Fillings in Baby Teeth: Are They Really Necessary?
Parents ask dentists this question a lot: if primary teeth are temporary, is it really necessary to prevent and treat cavities in baby teeth?
The answer is yes. Fillings for your child's primary teeth (baby teeth) are just as important as they are for adult teeth. In fact, leaving cavities untreated can actually lead to other problems down the road.
The Functions of Baby Teeth
Baby teeth are not just for chewing; they play an essential role in a child's development. Although they are only around for a few years, they can aid and affect vital functions like speech, self-confidence, and digestion. That's why it's important to consult a childrens dentist for teeth fillings every six months.
They Aid Speaking and Eating
Speaking and eating are two vital functions in a child's development.
Your child's front teeth help him develop speech – children learn to communicate effectively by making sounds and pronouncing letters. Most consonant sounds in the alphabet are formed by pressing the tongue against the front teeth.
In addition to speaking, baby teeth allow children to chew solid food properly, which aids digestion.
They Affect Self-Confidence
Healthy baby teeth promote self-confidence in the crucial early phase of a child's development. A child with decaying teeth and poor oral hygiene is more likely to be ostracized by his peers in kindergarten and primary school.
Why You Should Treat Cavities in Baby Teeth
Aside from the essential functions baby teeth serve, there are many other reasons why you should take cavities in your child's baby teeth seriously.
Baby Teeth Act as Placeholders
Your child's baby teeth act as placeholders by saving room for adult teeth. Without baby teeth, misalignment or overcrowding of the adult teeth can occur, leading to problems with chewing and biting.
Cavities Can Cause Pain and Discomfort
Leaving your child's cavities untreated can lead to infections, abscesses, and other dental problems. If you've ever had a toothache, you'll know that inflammation of the gums and surrounding tissue can cause a great deal of pain and discomfort. This kind of discomfort can distract a child from their studies, even resulting in lower grades.
Cavities Can Be a Sign of an Underlying Condition
In some cases, cavities may indicate underlying concerns such as a poor diet or incorrect dental care.

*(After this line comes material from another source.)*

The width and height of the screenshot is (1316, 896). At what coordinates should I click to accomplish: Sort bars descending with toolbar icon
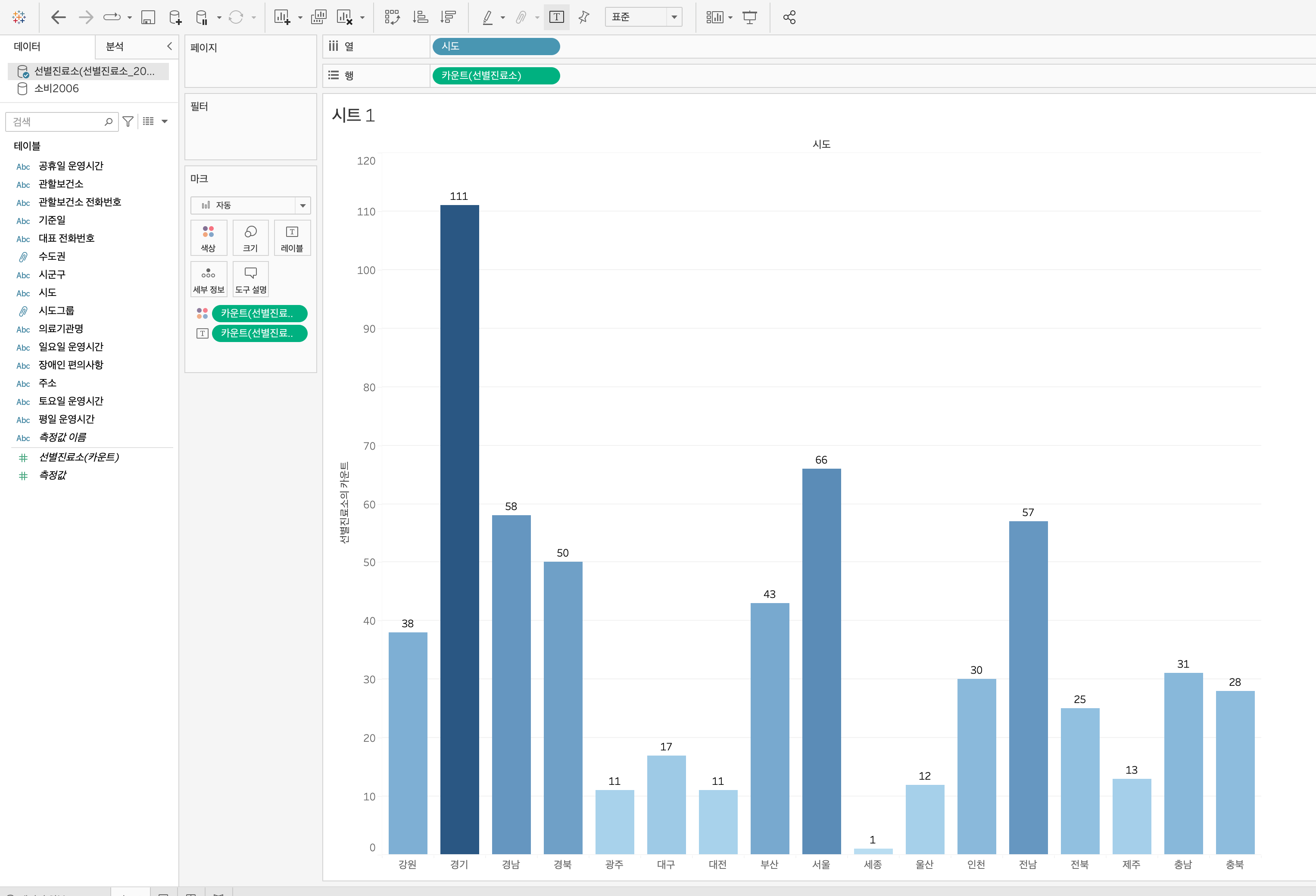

Your dentist will be able to spot these signs early on and will recommend corrective action.
Poor Oral Care in Childhood Leads to Poor Oral Care in Adulthood
A poor oral care routine in childhood usually translates into poor oral care in adulthood. This is because children form oral care routines and habits early on.
When Does Your Child Need a Filling?
To determine whether a baby tooth needs a filling or not, a dentist will look at three main factors: if the tooth will fall out on its own, the size of the cavity, and the child's cavity risk.
Will the Tooth Fall Out on its Own?
Dentists can determine when a tooth will fall out by taking an x-ray and looking at how much of the baby tooth's root is still there. The adult tooth prepares to take its place by dissolving the baby tooth's root over time.
If the tooth is already loose and is likely to fall out on its own within 6-12 months, pediatric dentists generally let nature take its course. They usually recommend improved oral care (brushing and flossing) and regular check-ups.
How Large is the Cavity?
Cavities that can be seen on x-rays have already progressed to the dentin (the tooth's inner layer). Dentin is softer and more porous than tooth enamel, so once a cavity reaches it, it can grow rapidly. This is when a white filling is recommended.
If the cavity is large and there is more than one on the tooth, dentists recommend restoring it with a crown. If the cavity is too big to hold a filling or crown, extraction is recommended.
If the tooth has a pre-cavity spot, it means that the tooth has an area of demineralization that hasn't progressed to a cavity yet. A dentist will monitor the tooth and recommend increased oral hygiene.
How High is the Child's Cavity Risk?
Because cavities are caused by bacterial infections (called 'caries'), they can spread from tooth to tooth. If a cavity is left untreated for long enough, your child's other teeth may also develop cavities. A dentist will assess if your child needs a filling by determining the risk to your child's other baby teeth.